It took time to get your marriage in a rut. It will take time to get your wedding on a rut. Here's a seven-step approach to help both of you get your wedding on a rut and to repair your marriage.
Driving on the highway
When you take a trip on a motorway traffic generally moves along pretty well. However, there are times when you may find yourself stuck in deadlock the traffic speed along at 20 mph.You may experience a temptation to get off the highway. Secondary roads through the different cities seem very clear, and move along in agreement. Then you think of the traffic lights and curves and turns and you reconsider this decision.
Marriage is like driving on motorways. It can be easy for your relationship get bogged down in traffic and rush of everyday life.
Your communication can just crawl along, slower and slower, until you are tempted to think that another relationship can be the response to being stuck in a rut.
Hopefully after you stop to consider the reality of your life and you each look at your own responsibility for your marriage being in a rut, both of you will realize that the way "easy or quick" the changing relationships will not make your lives better.
September approaches to get out of a Rut in your marriage
So what do you do when the highway is a death or stop your marriage feels like it is on a dead end? A roadmap with alternative routes or a GPS device using the highway. The way out of the rut is to reconnect with each other.- One Weekend. Take a weekend in a quiet place with no kids, no TV, no Internet, no chores, not office work for you distract one another. Make this time just for you two. Use this time to talk with each other. Talk about good memories, dreams of the future, concerns and current fears.

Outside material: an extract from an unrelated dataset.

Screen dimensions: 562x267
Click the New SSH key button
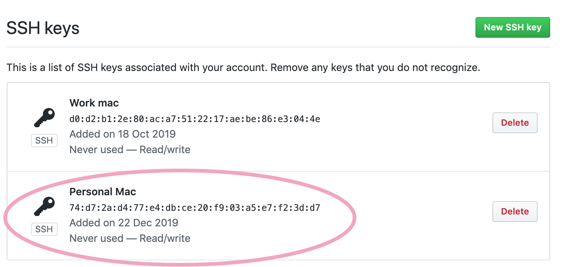point(512,27)
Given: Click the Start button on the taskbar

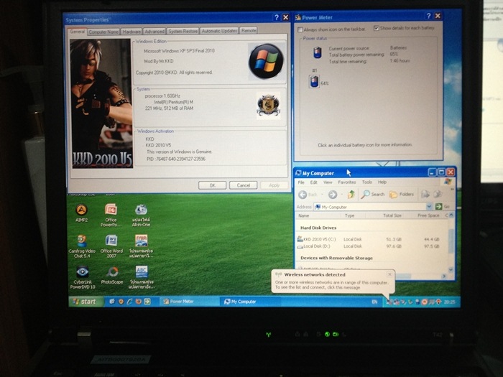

- A weekly date. If finances are tight or you can not be away from your children for a weekend, find a way to spend time alone with each other every week. Saying you'll monthly dates are not good enough when your marriage is in a rut. You need more time to reconnect with each other.
- Peaceful House. Watch your home environment. If you do not have room in your home that is clean and welcoming and create such a space. Decide together to make at least one room of your home free of clutter. If you can not get a clean room in a weekend together, spend 15 minutes each day to work on the piece. You both need a space that allows you to feel relaxed and calm. Such an environment can make you feel good about yourself and your marriage.
- Write a letter. When talking about sensitive issues in your marriage, express yourself without showing hostility. Do not blame your spouse. Keep the sarcasm of the conversation. Examine your own attitudes about the issue to see if you are contributing to the problem in your marriage. If this is difficult for you to do, write down your thoughts and feelings on an issue, wait a day or two, then re-read what you wrote before giving the letter to your spouse.
- Make plans for your future together. Ask yourself if you live the way you want to live. Otherwise, do some brainstorming on strategies to get you to where you want to be -. Emotionally, financially, physically, etc. Make specific plans to reach a goal every two you set
- Spend ten minutes together Daily. Develop a routine to spend ten minutes alone together each day. Make this time to reconnect. It is not the time to share frustrations or wanting to solve problems. This ten minutes to be positive ten minutes together. You could spend ten minutes talking about your expectations of the day, or talk about good things that have happened over the past 24 hours. You could take a ten minute walk together or do breathing exercises together. What you do with that ten minutes should not be the same every day. Some couples sitting together quietly and watch the sunset or stargazing.
- Do Something New. Do something new every day. Take a route home. Eat a cooked differently vegetable. Watch a TV show or a movie you have not seen. Learn something new about your spouse. Move furniture. Plant a flower seeds you never planted before. Walking on a street or a different path. Make a new card or company game. Learn to dance together. No matter what you do that is new. What is important is to share what you have done what was new with your spouse.